Task input:
────────────────────

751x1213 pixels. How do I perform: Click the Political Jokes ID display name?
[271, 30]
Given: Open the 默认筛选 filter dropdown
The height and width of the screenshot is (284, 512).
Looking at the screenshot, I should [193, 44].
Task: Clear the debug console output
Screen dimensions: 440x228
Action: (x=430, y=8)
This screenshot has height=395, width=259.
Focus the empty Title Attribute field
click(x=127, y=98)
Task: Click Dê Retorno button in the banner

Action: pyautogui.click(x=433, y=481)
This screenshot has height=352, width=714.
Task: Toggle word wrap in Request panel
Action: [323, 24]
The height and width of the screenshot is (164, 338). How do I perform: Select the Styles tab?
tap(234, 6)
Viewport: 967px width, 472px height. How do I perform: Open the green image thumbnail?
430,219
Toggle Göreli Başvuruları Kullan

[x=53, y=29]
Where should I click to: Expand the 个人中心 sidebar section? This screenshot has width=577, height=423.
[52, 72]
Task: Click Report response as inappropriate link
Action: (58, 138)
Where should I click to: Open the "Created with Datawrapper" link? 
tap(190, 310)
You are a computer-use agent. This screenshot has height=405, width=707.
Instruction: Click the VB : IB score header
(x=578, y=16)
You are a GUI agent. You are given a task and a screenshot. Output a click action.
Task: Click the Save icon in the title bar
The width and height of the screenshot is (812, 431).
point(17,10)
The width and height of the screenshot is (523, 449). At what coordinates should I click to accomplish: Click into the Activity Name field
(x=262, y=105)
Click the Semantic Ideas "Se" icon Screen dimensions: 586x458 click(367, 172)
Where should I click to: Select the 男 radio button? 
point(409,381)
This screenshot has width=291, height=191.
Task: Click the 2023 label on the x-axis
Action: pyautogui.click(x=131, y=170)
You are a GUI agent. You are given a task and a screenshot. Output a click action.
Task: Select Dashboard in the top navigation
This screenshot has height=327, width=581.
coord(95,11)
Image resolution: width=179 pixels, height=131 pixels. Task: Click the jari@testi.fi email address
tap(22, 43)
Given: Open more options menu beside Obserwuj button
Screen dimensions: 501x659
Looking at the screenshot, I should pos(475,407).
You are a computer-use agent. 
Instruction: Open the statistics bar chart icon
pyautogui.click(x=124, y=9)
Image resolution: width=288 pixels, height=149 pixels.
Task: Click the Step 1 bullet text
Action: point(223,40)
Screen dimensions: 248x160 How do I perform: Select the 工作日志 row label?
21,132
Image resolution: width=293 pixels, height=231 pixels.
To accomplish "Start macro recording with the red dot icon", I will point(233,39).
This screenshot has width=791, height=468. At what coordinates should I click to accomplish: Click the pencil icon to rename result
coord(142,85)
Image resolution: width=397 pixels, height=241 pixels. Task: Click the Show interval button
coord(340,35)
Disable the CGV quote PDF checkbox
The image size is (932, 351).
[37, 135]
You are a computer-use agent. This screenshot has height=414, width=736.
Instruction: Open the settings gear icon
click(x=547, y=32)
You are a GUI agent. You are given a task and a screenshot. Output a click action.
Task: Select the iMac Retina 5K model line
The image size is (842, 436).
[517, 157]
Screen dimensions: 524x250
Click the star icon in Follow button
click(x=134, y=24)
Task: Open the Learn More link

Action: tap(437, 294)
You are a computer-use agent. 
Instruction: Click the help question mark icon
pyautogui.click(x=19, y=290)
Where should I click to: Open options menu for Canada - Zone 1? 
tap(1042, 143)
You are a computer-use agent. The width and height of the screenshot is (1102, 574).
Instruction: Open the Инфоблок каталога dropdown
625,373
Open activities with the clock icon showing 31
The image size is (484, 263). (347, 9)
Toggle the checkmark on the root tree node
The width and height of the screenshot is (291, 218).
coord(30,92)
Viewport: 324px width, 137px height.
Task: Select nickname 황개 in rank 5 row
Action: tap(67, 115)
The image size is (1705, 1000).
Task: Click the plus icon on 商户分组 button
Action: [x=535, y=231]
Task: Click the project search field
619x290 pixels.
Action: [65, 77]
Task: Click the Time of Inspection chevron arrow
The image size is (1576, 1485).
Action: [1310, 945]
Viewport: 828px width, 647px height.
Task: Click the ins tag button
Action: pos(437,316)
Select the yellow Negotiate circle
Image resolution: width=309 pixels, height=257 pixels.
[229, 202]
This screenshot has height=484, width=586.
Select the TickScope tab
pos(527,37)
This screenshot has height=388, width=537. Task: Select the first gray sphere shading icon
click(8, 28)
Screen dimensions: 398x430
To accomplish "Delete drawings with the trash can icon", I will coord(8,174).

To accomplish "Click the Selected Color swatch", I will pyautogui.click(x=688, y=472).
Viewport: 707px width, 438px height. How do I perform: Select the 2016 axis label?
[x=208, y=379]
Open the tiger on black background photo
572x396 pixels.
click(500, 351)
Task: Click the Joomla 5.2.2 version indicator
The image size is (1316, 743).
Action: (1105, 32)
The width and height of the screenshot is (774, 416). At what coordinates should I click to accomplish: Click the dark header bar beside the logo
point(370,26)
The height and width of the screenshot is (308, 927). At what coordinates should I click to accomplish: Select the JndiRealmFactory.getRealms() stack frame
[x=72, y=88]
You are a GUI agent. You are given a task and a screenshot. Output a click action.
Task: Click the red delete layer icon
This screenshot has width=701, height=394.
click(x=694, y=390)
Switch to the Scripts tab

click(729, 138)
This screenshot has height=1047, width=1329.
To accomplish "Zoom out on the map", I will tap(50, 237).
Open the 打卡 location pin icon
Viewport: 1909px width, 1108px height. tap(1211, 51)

────────────────────

Copy the lines of all the records above exactly as they appear.

751x1213 pixels. How do I perform: Click the Political Jokes ID display name?
[271, 30]
Given: Open the 默认筛选 filter dropdown
The height and width of the screenshot is (284, 512).
Looking at the screenshot, I should [193, 44].
Task: Clear the debug console output
Screen dimensions: 440x228
Action: (x=430, y=8)
This screenshot has height=395, width=259.
Focus the empty Title Attribute field
click(x=127, y=98)
Task: Click Dê Retorno button in the banner

Action: pyautogui.click(x=433, y=481)
This screenshot has height=352, width=714.
Task: Toggle word wrap in Request panel
Action: [323, 24]
The height and width of the screenshot is (164, 338). How do I perform: Select the Styles tab?
tap(234, 6)
Viewport: 967px width, 472px height. How do I perform: Open the green image thumbnail?
430,219
Toggle Göreli Başvuruları Kullan

[x=53, y=29]
Where should I click to: Expand the 个人中心 sidebar section? This screenshot has width=577, height=423.
[52, 72]
Task: Click Report response as inappropriate link
Action: (58, 138)
Where should I click to: Open the "Created with Datawrapper" link? 
tap(190, 310)
You are a computer-use agent. This screenshot has height=405, width=707.
Instruction: Click the VB : IB score header
(x=578, y=16)
You are a GUI agent. You are given a task and a screenshot. Output a click action.
Task: Click the Save icon in the title bar
The width and height of the screenshot is (812, 431).
point(17,10)
The width and height of the screenshot is (523, 449). At what coordinates should I click to accomplish: Click into the Activity Name field
(x=262, y=105)
Click the Semantic Ideas "Se" icon Screen dimensions: 586x458 click(367, 172)
Where should I click to: Select the 男 radio button? 
point(409,381)
This screenshot has width=291, height=191.
Task: Click the 2023 label on the x-axis
Action: pyautogui.click(x=131, y=170)
You are a GUI agent. You are given a task and a screenshot. Output a click action.
Task: Select Dashboard in the top navigation
This screenshot has height=327, width=581.
coord(95,11)
Image resolution: width=179 pixels, height=131 pixels. Task: Click the jari@testi.fi email address
tap(22, 43)
Given: Open more options menu beside Obserwuj button
Screen dimensions: 501x659
Looking at the screenshot, I should pos(475,407).
You are a computer-use agent. 
Instruction: Open the statistics bar chart icon
pyautogui.click(x=124, y=9)
Image resolution: width=288 pixels, height=149 pixels.
Task: Click the Step 1 bullet text
Action: point(223,40)
Screen dimensions: 248x160 How do I perform: Select the 工作日志 row label?
21,132
Image resolution: width=293 pixels, height=231 pixels.
To accomplish "Start macro recording with the red dot icon", I will point(233,39).
This screenshot has width=791, height=468. At what coordinates should I click to accomplish: Click the pencil icon to rename result
coord(142,85)
Image resolution: width=397 pixels, height=241 pixels. Task: Click the Show interval button
coord(340,35)
Disable the CGV quote PDF checkbox
The image size is (932, 351).
[37, 135]
You are a computer-use agent. This screenshot has height=414, width=736.
Instruction: Open the settings gear icon
click(x=547, y=32)
You are a GUI agent. You are given a task and a screenshot. Output a click action.
Task: Select the iMac Retina 5K model line
The image size is (842, 436).
[517, 157]
Screen dimensions: 524x250
Click the star icon in Follow button
click(x=134, y=24)
Task: Open the Learn More link

Action: tap(437, 294)
You are a computer-use agent. 
Instruction: Click the help question mark icon
pyautogui.click(x=19, y=290)
Where should I click to: Open options menu for Canada - Zone 1? 
tap(1042, 143)
You are a computer-use agent. The width and height of the screenshot is (1102, 574).
Instruction: Open the Инфоблок каталога dropdown
625,373
Open activities with the clock icon showing 31
The image size is (484, 263). (347, 9)
Toggle the checkmark on the root tree node
The width and height of the screenshot is (291, 218).
coord(30,92)
Viewport: 324px width, 137px height.
Task: Select nickname 황개 in rank 5 row
Action: tap(67, 115)
The image size is (1705, 1000).
Task: Click the plus icon on 商户分组 button
Action: [x=535, y=231]
Task: Click the project search field
619x290 pixels.
Action: [65, 77]
Task: Click the Time of Inspection chevron arrow
The image size is (1576, 1485).
Action: [1310, 945]
Viewport: 828px width, 647px height.
Task: Click the ins tag button
Action: pos(437,316)
Select the yellow Negotiate circle
Image resolution: width=309 pixels, height=257 pixels.
[229, 202]
This screenshot has height=484, width=586.
Select the TickScope tab
pos(527,37)
This screenshot has height=388, width=537. Task: Select the first gray sphere shading icon
click(8, 28)
Screen dimensions: 398x430
To accomplish "Delete drawings with the trash can icon", I will coord(8,174).

To accomplish "Click the Selected Color swatch", I will pyautogui.click(x=688, y=472).
Viewport: 707px width, 438px height. How do I perform: Select the 2016 axis label?
[x=208, y=379]
Open the tiger on black background photo
572x396 pixels.
click(500, 351)
Task: Click the Joomla 5.2.2 version indicator
The image size is (1316, 743).
Action: (1105, 32)
The width and height of the screenshot is (774, 416). At what coordinates should I click to accomplish: Click the dark header bar beside the logo
point(370,26)
The height and width of the screenshot is (308, 927). At what coordinates should I click to accomplish: Select the JndiRealmFactory.getRealms() stack frame
[x=72, y=88]
You are a GUI agent. You are given a task and a screenshot. Output a click action.
Task: Click the red delete layer icon
This screenshot has width=701, height=394.
click(x=694, y=390)
Switch to the Scripts tab

click(729, 138)
This screenshot has height=1047, width=1329.
To accomplish "Zoom out on the map", I will tap(50, 237).
Open the 打卡 location pin icon
Viewport: 1909px width, 1108px height. tap(1211, 51)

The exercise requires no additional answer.